UML 1.5 introduced a model for parameterized procedures defined by control
and data flow to complement the existing state and interaction models
[2]. For the first time UML supports first-class
procedures that can be used as methods on objects or independently of
objects, as occurs when modeling, for example, function libraries with
popular programming languages. It also facilitates application of UML
by modelers who do not use object-orientation (OO) routinely, such as
system engineers and enterprise modelers, and provides them a path to
incrementally adopt OO as needed [3]. The flexibility
to combine OO with functional approaches considerably widens and integrates
the potential applications of UML.
Figure 1: UML Timeline
UML 1.5 also inherited from earlier versions a form of state machine
that was notationally modified to appear as a flow diagram, called the
activity diagram. Unfortunately, the underlying state machine semantics
restricts expressiveness and is confusing to users. Especially those
not using an OO approach perceive UML 1.x activity models as not working
for them. There is also concern that UML 1.5 has multiple models for
control and data flow.
In light of this experience, UML 2.0 redefined the activity model to
give it a basis in flow modeling intuition, and to integrate it with
the UML 1.5 action model. The new activity model supports the control
and data flow of UML 1.5 procedures, as well as more general features,
such as cycles and queuing. Consequently, UML 2 activities support flow
modeling across a wide variety of domains, from computational to physical.
This makes it ideal for specifying systems independently of whether
the implementation is software or hardware, as in system engineering,
and independently of where the system/environment boundary is drawn.

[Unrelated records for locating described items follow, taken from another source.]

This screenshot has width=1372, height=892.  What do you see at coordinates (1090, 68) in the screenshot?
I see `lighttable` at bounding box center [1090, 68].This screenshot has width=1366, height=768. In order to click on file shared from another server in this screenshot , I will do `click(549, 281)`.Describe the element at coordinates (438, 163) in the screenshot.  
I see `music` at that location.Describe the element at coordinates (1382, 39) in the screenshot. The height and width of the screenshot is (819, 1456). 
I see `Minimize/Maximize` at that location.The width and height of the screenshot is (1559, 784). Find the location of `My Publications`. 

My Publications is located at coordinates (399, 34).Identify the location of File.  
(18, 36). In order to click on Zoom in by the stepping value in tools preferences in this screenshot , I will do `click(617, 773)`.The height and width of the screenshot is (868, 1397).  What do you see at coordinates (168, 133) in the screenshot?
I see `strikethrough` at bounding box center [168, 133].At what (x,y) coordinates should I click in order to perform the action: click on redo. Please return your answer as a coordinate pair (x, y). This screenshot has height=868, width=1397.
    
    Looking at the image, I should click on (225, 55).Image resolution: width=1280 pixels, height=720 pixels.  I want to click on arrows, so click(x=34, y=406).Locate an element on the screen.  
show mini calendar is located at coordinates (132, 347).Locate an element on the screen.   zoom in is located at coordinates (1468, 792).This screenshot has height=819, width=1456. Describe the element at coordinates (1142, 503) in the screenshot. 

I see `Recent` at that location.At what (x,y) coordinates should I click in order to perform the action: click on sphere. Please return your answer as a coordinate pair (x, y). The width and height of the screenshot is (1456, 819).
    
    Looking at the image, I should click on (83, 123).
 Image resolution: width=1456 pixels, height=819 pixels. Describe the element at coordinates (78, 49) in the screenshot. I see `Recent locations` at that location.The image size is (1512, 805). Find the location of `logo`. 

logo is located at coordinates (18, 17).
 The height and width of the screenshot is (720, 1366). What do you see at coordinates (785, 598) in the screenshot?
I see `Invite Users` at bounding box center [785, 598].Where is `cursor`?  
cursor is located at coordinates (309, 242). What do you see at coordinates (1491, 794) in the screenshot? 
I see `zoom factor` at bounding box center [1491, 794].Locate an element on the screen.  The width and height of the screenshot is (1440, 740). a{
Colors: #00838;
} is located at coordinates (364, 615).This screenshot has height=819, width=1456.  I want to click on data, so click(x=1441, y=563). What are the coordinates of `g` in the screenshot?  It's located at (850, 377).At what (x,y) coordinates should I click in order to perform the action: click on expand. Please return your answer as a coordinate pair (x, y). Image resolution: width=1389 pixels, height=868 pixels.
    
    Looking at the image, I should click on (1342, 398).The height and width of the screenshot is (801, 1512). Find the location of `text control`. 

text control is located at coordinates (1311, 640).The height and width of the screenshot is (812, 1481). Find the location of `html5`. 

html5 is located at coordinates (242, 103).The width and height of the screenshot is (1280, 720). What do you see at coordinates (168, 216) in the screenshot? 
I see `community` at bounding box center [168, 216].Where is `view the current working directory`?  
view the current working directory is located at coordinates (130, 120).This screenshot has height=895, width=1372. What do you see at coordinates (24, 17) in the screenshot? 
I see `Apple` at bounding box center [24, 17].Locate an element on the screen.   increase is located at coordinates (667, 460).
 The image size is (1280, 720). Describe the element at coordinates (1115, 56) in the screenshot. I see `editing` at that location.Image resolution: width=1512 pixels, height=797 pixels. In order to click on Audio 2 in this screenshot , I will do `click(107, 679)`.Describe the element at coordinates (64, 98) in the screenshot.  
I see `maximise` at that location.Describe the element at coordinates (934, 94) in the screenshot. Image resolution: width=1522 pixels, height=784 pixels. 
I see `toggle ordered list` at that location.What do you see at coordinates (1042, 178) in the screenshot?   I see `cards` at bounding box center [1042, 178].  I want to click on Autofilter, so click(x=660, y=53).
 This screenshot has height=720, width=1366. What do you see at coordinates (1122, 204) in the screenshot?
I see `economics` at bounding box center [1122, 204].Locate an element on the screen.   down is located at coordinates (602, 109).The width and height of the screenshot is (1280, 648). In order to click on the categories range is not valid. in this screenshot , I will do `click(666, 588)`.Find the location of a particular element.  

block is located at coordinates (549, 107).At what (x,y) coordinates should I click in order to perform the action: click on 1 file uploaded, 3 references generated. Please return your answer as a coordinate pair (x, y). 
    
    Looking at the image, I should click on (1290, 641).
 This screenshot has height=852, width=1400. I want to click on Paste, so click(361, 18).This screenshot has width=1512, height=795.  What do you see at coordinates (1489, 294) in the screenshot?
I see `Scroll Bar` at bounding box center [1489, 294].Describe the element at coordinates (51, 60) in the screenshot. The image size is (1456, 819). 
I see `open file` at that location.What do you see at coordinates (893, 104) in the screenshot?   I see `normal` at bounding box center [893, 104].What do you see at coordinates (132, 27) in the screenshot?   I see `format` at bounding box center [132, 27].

Finally, the combination of activities and actions retains the UML 1.x
capability of reacting to events, so can be applied to areas requiring
that, such as embedded and agent-based systems.
2 MULTIPLE DOMAINS
Although the UML 2 activity and action models are defined independently
of application, some features are more appropriate to some domain styles
than others. For example, actions for throwing exceptions will probably
be used more often by programmers, whereas enterprise modelers are more
likely to apply other techniques for atypical flows, such as exception
parameters and interrupting regions. This redundancy is unavoidable
when creating an abstraction over user groups that do not overlap. However,
it is more than made up for by the efficiency in communication based
on a common model between domains that are integrated in delivered systems.
To support vendors focusing on particular users, the activity model
is packaged in a more fine-grained way than other behavior models, and
has more complex dependencies between packages, as shown in Figure 2.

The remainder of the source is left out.